We all need a priest.
God knew this, and that’s why he provided an entire system of priests in the Old Testament. It worked like this. God prescribed a system of sacrifices and offerings that the people brought to the priest who presented them to the Lord.
There was only one problem with that system.
It was never meant to be permanent.
The people had to keep on bringing the same offerings day after day, month after month, year after year. To make matters worse, the priests kept on dying because they were mortal, so no matter how good or noble or holy the priest was, he always had to be replaced.
God solved the problem in a most unusual way, one the Jews could never have imagined.
They needed an undying priest.
They needed a complete and final sacrifice.
That’s why God sent Jesus! He was the priest who was himself the final sacrifice. Because he died for the sins of all, his sacrifice was complete. Because he rose from the dead, he now lives forever. Verse 20 says Jesus is a high priest forever. He will never be replaced because he lives forever. His sacrifice ends all other sacrifices. His death defeated death once and for all. No one will ever take his place.
This means we can never lose our salvation because Christ lives forever.
It’s all wrapped up in Jesus.
If you want to go to heaven, you need to know him. There is no other hope and no other way. God has done so much and has gone so far that if you go to hell, don’t blame the Lord.

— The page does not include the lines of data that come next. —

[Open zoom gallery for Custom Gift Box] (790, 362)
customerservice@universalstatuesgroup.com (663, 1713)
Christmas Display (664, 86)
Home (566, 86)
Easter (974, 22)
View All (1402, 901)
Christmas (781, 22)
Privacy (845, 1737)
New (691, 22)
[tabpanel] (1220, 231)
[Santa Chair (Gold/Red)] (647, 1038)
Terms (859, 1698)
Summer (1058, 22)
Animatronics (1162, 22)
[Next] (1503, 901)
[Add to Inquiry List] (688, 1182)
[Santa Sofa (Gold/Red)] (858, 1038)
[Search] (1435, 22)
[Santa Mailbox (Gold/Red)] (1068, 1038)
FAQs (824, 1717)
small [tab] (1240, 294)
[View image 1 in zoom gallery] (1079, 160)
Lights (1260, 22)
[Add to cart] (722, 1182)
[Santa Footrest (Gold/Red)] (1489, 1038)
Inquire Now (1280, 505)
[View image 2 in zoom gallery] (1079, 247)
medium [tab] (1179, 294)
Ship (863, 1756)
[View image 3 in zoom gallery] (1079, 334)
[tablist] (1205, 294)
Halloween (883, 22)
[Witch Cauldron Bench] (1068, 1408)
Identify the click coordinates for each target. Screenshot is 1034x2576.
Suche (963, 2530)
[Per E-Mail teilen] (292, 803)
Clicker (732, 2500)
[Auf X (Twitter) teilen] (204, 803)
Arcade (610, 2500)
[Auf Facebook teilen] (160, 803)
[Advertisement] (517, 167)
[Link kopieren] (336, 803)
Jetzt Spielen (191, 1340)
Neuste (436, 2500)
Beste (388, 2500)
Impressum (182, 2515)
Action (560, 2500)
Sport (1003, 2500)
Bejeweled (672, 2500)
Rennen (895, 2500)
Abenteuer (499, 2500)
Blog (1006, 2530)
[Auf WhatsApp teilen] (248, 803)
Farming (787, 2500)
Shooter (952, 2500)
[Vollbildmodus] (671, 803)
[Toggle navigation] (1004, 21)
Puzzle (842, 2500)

He made a way for you to be forgiven.
He offers you a new life.
He will give you a fresh start.
He will walk with you through this life.
He will take you home to heaven.
All he asks is that you trust his Son, the Lord Jesus Christ. In verse 18 the writer of Hebrews describes Christians as “we who have fled for refuge.” That’s us. That’s what it means to believe. That’s how you become a Christian. If you want to be relieved of the awful burden of sin and doubt and fear of the future, if you want a refuge, if you need an anchor for your soul, run to the cross.